Expert: Medicaid Waivers Should Be Leveraged to Improve Care for the Incarcerated

Oct. 19, 2023
Can correctional healthcare be improved on a systemic level? One healthcare policy expert thinks that it can—and must—be improved systemically—and that the Medicaid waivers process could leveraged to accomplish that goal

Can correctional healthcare be improved on a systemic level? One healthcare policy expert thinks that it can—and must—be improved systemically—and that the Medicaid waivers process could leveraged to accomplish that goal.

Writing in the Perspectives section of The New England Journal of Medicine in an article published online on Oct. 19 and entitled “A Chance to Modernize Health Care behind Bars — Section 1115 Medicaid Inmate Exclusion Waivers,” Brendan Saloner, Ph.D., a Johns Hopkins University professor with dual appointments in the Department of Health Policy and Management, and Mental Health, argues that policy leaders need to rethink healthcare delivery for those who are incarcerated.

Saloner notes that, “In 2023, California and Washington became the first states to receive waivers from the Centers for Medicare and Medicaid Services (CMS) regarding the Medicaid Inmate Exclusion Policy, a federal provision that generally prohibits Medicaid from paying for health care for people who are incarcerated. Roughly 2 million Americans were incarcerated on any given day in 2020 and 2021. People who are incarcerated are disproportionately poor and members of marginalized racial or ethnic groups, and they have elevated rates of mental illness, substance use disorders, and other chronic diseases. Engaging members of this population in better-coordinated care as they leave jail or prison could improve postrelease use of preventive and chronic-disease care at safety-net clinics and support improved health outcomes.”

Now, Saloner notes, waivers provided under Section 1115 of the Social Security Act could offer the opportunity for state governments to modernize carceral healthcare. As he notes, “The California waiver, for example, covers various reentry-related health services for an estimated 200,000 people per year during the 90 days before release from jail or prison. At least 13 additional states are seeking Inmate Exclusion waivers,” he adds.

Meanwhile, Saloner goes on to write, “Providing coverage in a new context is a complicated undertaking for states. To support applications for such waivers, CMS released guidance in April 2023 outlining broad programmatic goals, including increased continuity of coverage and services, improved care coordination, and reduced hospital use and mortality in the postrelease period. The guidance lays out three required benefits: comprehensive case management, prerelease provision of medication for substance use disorder (referred to by CMS as medication-assisted treatment [MAT]), and provision of a 30-day supply of all prescribed medications to people at the time of release (see table).1 It also defines operational expectations related to data sharing, monitoring, and evaluation. All of this will be complex, Saloner writes, as CMS’s guidelines for these waivers are somewhat vague and lacking in details. States that receive these waivers will have a very large amount of flexibility in how to administer medications for substance abuse disorders, for example.
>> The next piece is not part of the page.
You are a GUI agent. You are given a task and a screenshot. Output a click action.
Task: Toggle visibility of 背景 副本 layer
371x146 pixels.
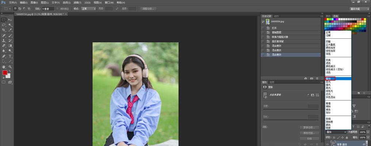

Importantly, Saloner believes, “Ensuring that carceral health care is independently financed and operated would be one step toward modernizing care delivery. Health care contracts and budgets are generally overseen by security officials, many of whom have limited expertise in and experience with health care provision. Such officials often outsource care delivery to for-profit vendors that compete for contracts by underbidding their competitors and ultimately skimp on services. Medicaid funding has the potential to disrupt this model.” He notes importantly that, in other high-income countries, carceral healthcare is most often administered by health agencies instead of corrections departments. As a result, carceral providers will always have to be involved with corrections officials. What’s more, he recommends that state governments always require ongoing, transparent surveillance and quality measurement as a condition of Medicaid funding, given that “People who are incarcerated are currently excluded from all major national population-based health and health care surveys and statistics.4 States receiving Inmate Exclusion waivers will be required to compile data on Medicaid-funded services rendered under the waiver but aren’t slated to engage in broader, systematic data collection. A bolder approach would be to require states and localities to compile health care claims data sets that meet reporting standards used by CMS programs outside of carceral facilities.” And, he recommends that, over the long term, clinicians working in jails and prisons be included in value-based payment programs now widespread in Medicaid.

“The recent Inmate Exclusion waivers granted to California and Washington represent a meaningful step toward greater care integration for people who are incarcerated,” Saloner writes. “Although the waivers cover only a limited prerelease period, they could be a stepping stone to the partial or complete repeal of the Medicaid Inmate Exclusion Policy — a proposal with bipartisan support that is under serious consideration in Congress.” Ultimately, he believes, Medicaid officials “could use the leverage associated with federal funding to improve the conditions under which health care is delivered in jails and prisons. Doing so could support the health of millions of Americans and the communities to which most of them will return.”